Constituency details
- Country: India
- Region: East India
- State: West Bengal
- District: Paschim Medinipur
- Lok Sabha constituency: Panskura
- Established: 1977
- Abolished: 2011
- Reservation: None

= Nandanpur Assembly constituency =

Nandanpur Assembly constituency was an assembly constituency in Paschim Medinipur district in the Indian state of West Bengal.

==Overview==
As a consequence of the orders of the Delimitation Commission, Nandanpur Assembly constituency ceased to exist from 2011.

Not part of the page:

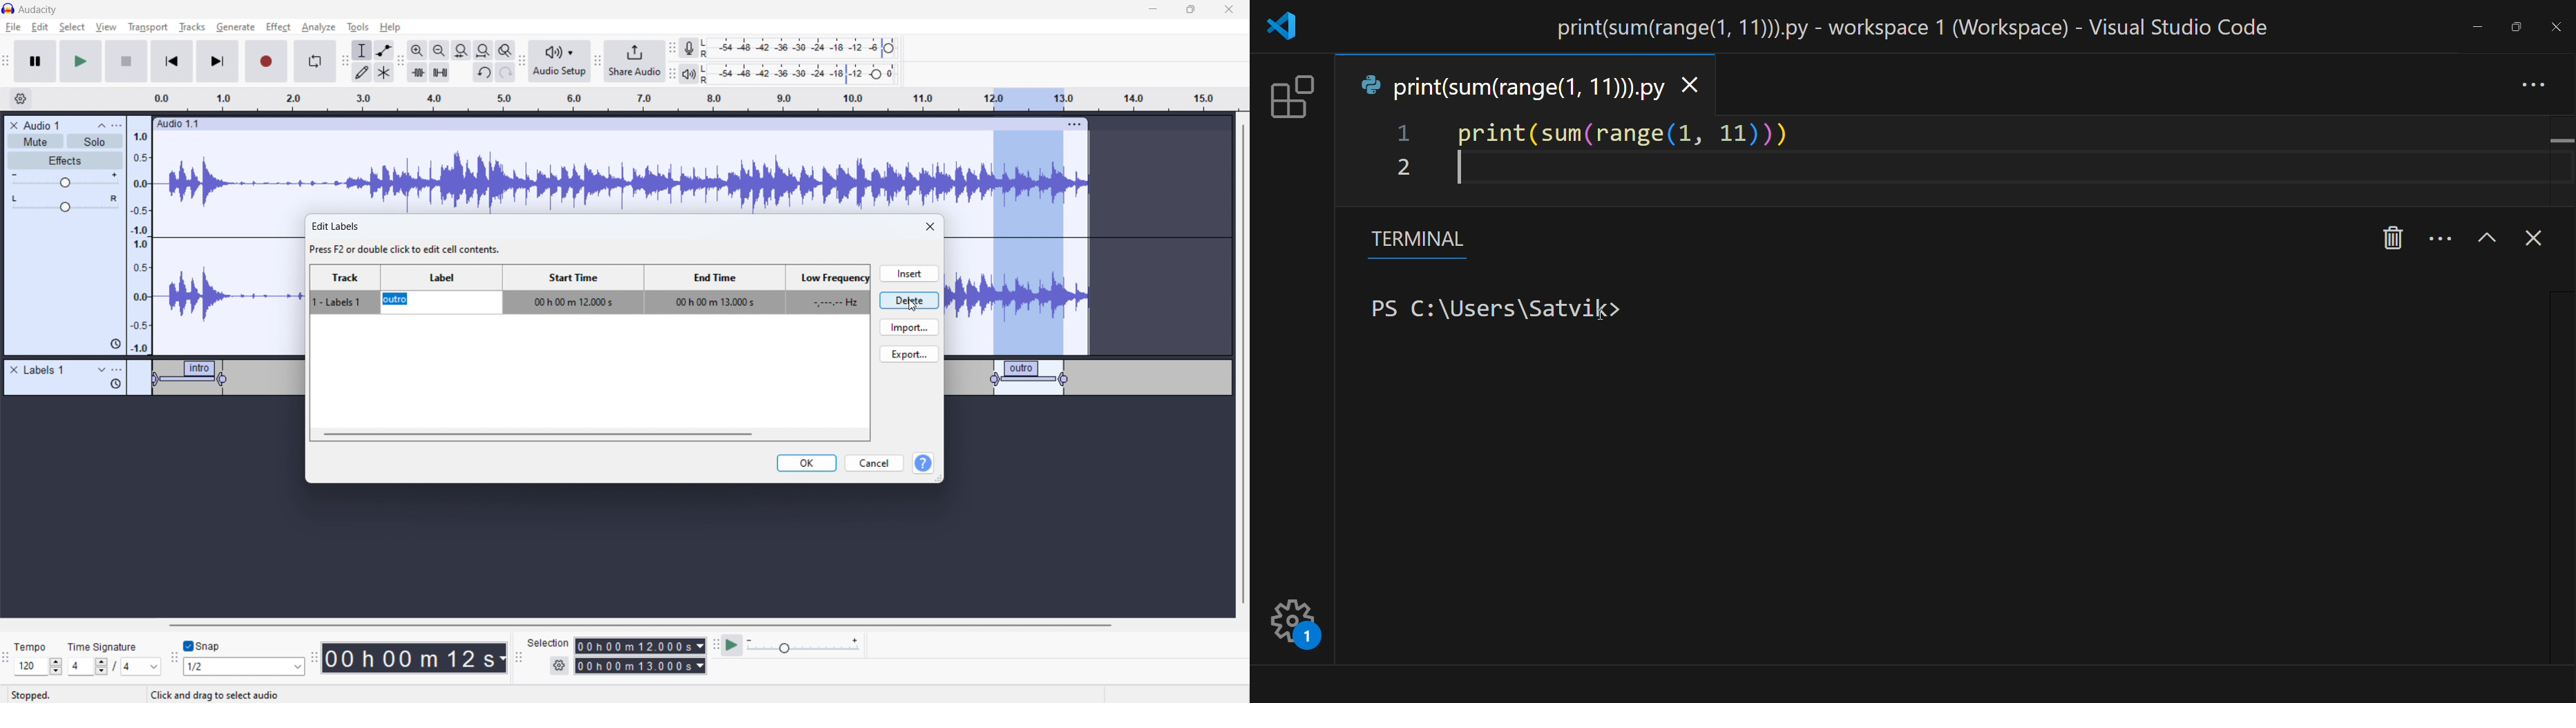 Image resolution: width=2576 pixels, height=728 pixels. Describe the element at coordinates (910, 299) in the screenshot. I see `delete` at that location.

It was part of Panskura (Lok Sabha constituency).

==Election results==
===1977–2006===
In the 2006 state assembly elections, Bula Choudhury of CPI(M) won the No. 199 Nandanpur assembly seat, defeating her nearest rival Nanda Kumar Mishra of Trinamool Congress. Saumen Mahapatra of Trinamool Congress defeated Sk. Omar Ali of CPI(M) in 2001. In a 1998 by-election, Sk. Omar Ali of CPI(M) defeated Saumen Mahapatra of Trinamool Congress. The by-election occurred due to the resignation of CPI(M) MLA Chhaya Bera. Chhaya Bera of CPI(M) defeated Nirmal Maity of Congress in 1996, Rabindra Nath Bag of Congress in 1991, Nirmal Maity of Congress in 1987, and Asutosh Chakraborty of Congress in 1982. Manoranjan Roy of CPI(M) defeated Jagadish Chandra Majhi of Janata Party in 1977.